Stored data
<<<<
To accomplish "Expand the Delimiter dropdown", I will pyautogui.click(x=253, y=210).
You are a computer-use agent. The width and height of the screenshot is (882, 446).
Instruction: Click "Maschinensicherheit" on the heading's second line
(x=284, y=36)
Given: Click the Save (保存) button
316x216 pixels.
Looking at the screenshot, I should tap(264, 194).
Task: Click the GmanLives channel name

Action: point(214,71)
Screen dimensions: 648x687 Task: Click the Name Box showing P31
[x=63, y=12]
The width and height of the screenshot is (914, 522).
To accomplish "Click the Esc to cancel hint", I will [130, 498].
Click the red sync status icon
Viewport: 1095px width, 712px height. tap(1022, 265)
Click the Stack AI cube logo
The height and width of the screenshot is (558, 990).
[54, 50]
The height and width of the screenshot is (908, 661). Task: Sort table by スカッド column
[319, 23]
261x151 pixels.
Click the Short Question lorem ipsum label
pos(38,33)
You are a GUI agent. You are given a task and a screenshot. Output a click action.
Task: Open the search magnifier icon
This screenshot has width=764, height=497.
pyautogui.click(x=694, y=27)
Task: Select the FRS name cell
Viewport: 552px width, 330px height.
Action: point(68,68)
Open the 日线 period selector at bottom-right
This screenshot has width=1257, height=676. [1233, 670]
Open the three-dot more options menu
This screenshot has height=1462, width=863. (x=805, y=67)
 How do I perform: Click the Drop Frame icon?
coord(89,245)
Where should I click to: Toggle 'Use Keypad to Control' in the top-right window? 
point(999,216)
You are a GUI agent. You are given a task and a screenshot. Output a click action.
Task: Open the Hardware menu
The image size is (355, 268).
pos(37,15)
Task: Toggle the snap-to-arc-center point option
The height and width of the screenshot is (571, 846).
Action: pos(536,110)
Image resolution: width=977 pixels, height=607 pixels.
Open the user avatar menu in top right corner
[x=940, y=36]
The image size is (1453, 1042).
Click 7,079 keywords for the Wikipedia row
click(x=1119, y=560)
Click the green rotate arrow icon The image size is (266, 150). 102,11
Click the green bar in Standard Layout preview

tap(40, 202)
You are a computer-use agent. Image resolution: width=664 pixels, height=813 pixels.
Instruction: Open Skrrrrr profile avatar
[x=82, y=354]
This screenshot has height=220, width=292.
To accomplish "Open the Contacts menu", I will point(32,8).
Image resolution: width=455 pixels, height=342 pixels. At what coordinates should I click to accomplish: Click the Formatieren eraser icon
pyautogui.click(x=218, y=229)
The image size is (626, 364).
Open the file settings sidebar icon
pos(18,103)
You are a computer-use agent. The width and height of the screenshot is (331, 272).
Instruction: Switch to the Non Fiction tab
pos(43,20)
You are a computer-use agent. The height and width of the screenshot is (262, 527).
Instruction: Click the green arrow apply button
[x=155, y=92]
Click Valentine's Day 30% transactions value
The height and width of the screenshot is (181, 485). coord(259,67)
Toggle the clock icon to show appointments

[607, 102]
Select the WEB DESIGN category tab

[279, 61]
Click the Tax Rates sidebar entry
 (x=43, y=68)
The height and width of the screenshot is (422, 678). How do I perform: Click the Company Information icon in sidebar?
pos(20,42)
>>>>
EXERCISE OBJECTIVE:
For every line of the records with the string "computer", add one to a tally; give the final tally alone.

ANSWER TO THE PROBLEM:
4